Sobre estar pronto

Você muitas vezes pode querer esperar estar pronto para começar. Ou para recomeçar. Para colocar um fim. Para tomar aquela decisão importante que poderá dar uma volta misteriosa em sua vida. Uma volta rumo a não sei onde. Rumo a estradas tortuosas, mas desejadas. Você muitas vezes pode querer esperar estar pronto para o desejo. Ou para dar partida ao desejo. Entendo o cuidado. É compreensível que se tenha cautela diante de escolhas e mudanças. Afinal, a vida é delicada. Um fio de doçura. É fundamental no entanto, saber também que toda transformação só se dá na caminhada. No riscar dos passos. No arriscar do destino. No lançar-se à loucura das possibilidades. Afinal, a vida é potente. Um tronco de força.

Nunca se está deveras pronto para começar. Para recomeçar. Ou para colocar um fim. Fazer uma escolha é sempre escolher uma morte e um parto. E são dois momentos difíceis que experienciamos diversas vezes ao longo de nossa existência. Nascemos e morremos a cada escolha. Deixamos para trás peças que não nos servem mais, mas que deixam pontadas de saudades do que poderíamos ter sido. Saltamos rumo o desconhecido em nós, ávidos de amor e pálidos de medo. Mas saltar é preciso. Necessário. Urgente.

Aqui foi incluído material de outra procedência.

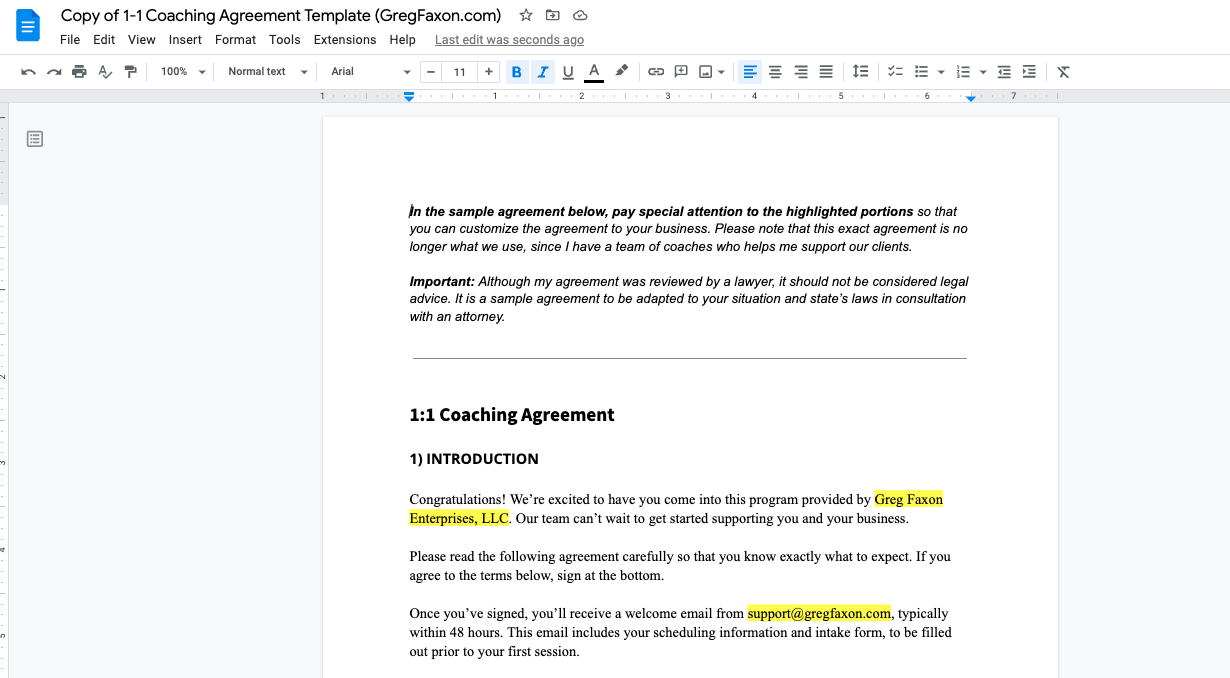
Task: Insert a link
Action: [x=656, y=71]
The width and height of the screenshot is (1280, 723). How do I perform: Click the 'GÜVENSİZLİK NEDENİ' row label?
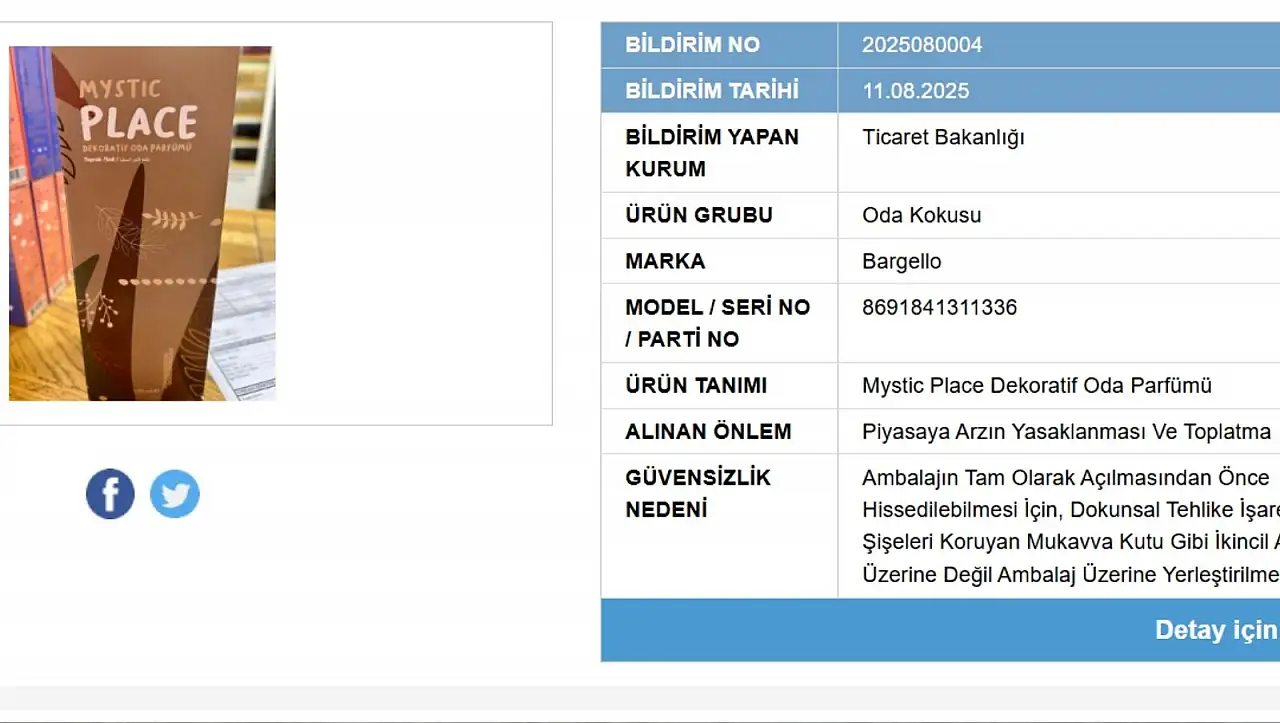[697, 493]
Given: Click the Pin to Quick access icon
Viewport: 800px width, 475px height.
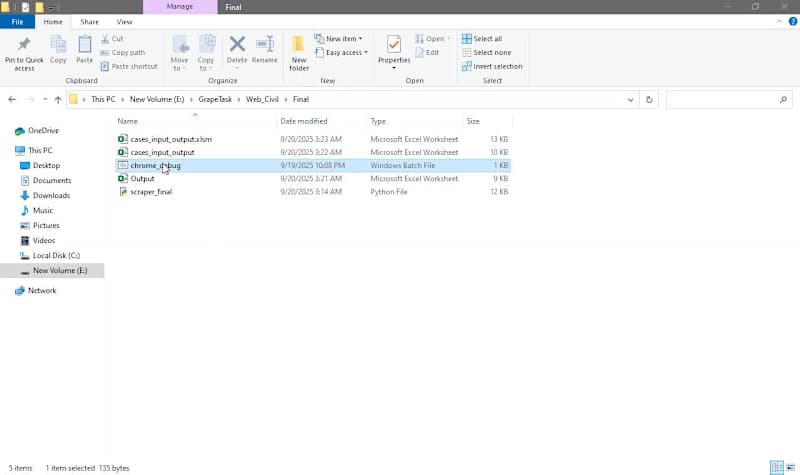Looking at the screenshot, I should pos(24,45).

Se você germina um desejo há um tempo. Se você o trabalha em seu corpo, em sua alma e em seu coração há um bom período, talvez seja momento de iniciar os passos rumo à concretização. Não digo, é claro, que não existam limites. A realidade material é um limite concreto e, em alguns períodos, intransponível. Alguns desejos, no entanto, não são sufocados pela realidade material, mas por uma realidade mais delicada, sutil: por esse medo do pode advir da realização. Esse querer esperar estar pronto que venho trabalhando ao longo desse texto. É a desejos dessa ordem que me refiro.

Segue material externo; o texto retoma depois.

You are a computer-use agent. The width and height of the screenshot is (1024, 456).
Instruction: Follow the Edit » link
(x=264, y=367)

Percebo em meus pacientes que, na medida em que camadas de medo se desfazem, as possibilidades do desejo ganham maior concretude. Assumem mais corpo, mais potência, mais realidade. Às vezes, em passos pequenos. Como se fossem pequenos passos de uma criança aprendendo a andar. Ainda não está pronta. Mas está. Este é o paradoxo: você não está pronto, mas está. Você vai tropeçar, mas você já consegue dar três passos sem cair. Você tem um caminho a seguir. Você pode começar. Recomeçar. Ou colocar um fim. Uma morte e um parto. E sua vida resiste. E insiste. Porque sua vida é desejo e potência.